TASK MATERIAL section start

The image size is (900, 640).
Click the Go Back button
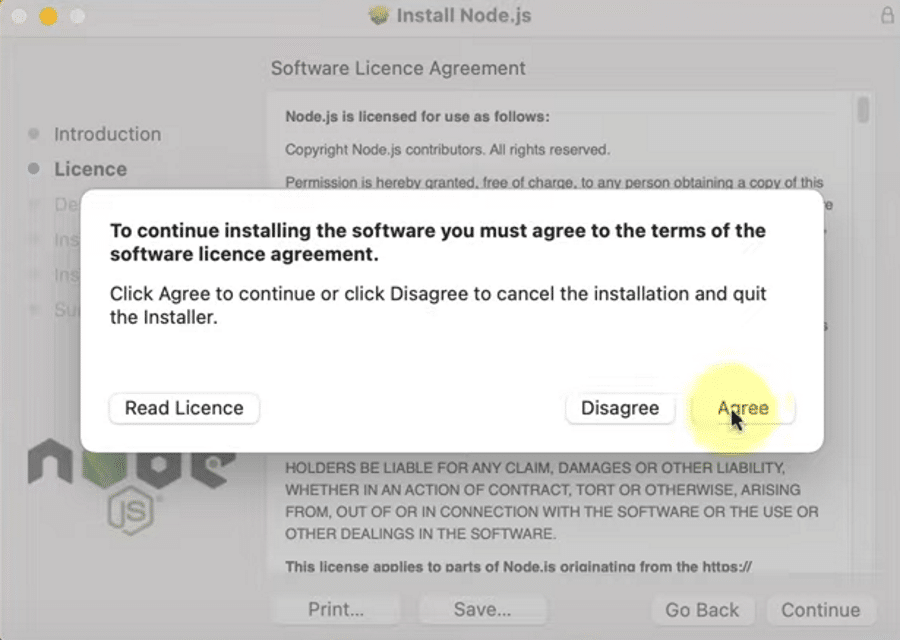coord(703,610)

TASK MATERIAL section end
TASK MATERIAL section start

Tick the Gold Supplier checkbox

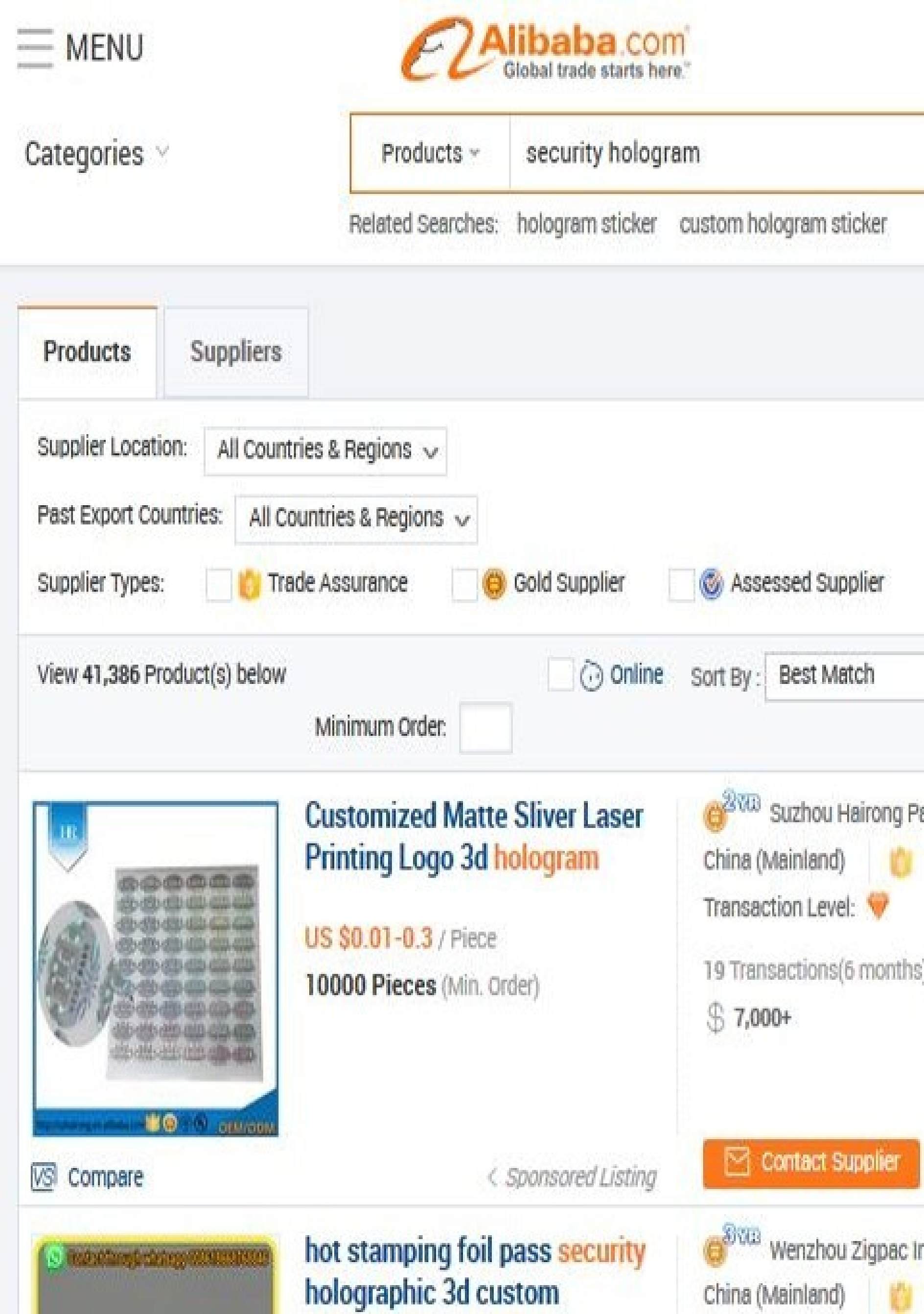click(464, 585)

TASK MATERIAL section end
TASK MATERIAL section start

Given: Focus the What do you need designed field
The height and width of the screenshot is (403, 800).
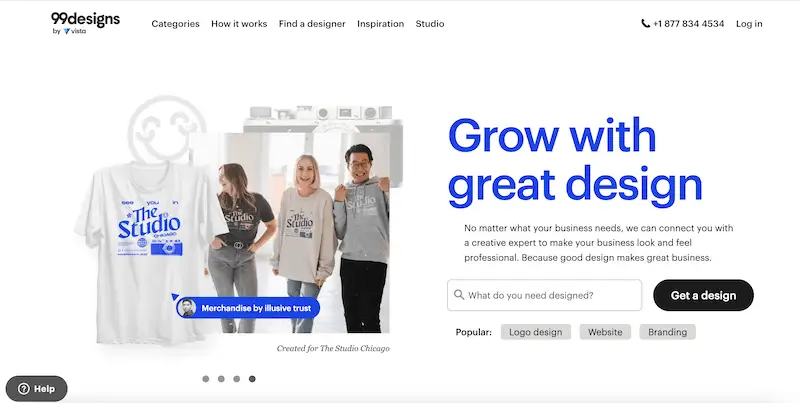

TASK MATERIAL section end

Reproduce only the lines above spanning from the line containing "Given: Focus the" through the line containing "The height and", word for word.

COMPLETED EXERCISE:
Given: Focus the What do you need designed field
The height and width of the screenshot is (403, 800).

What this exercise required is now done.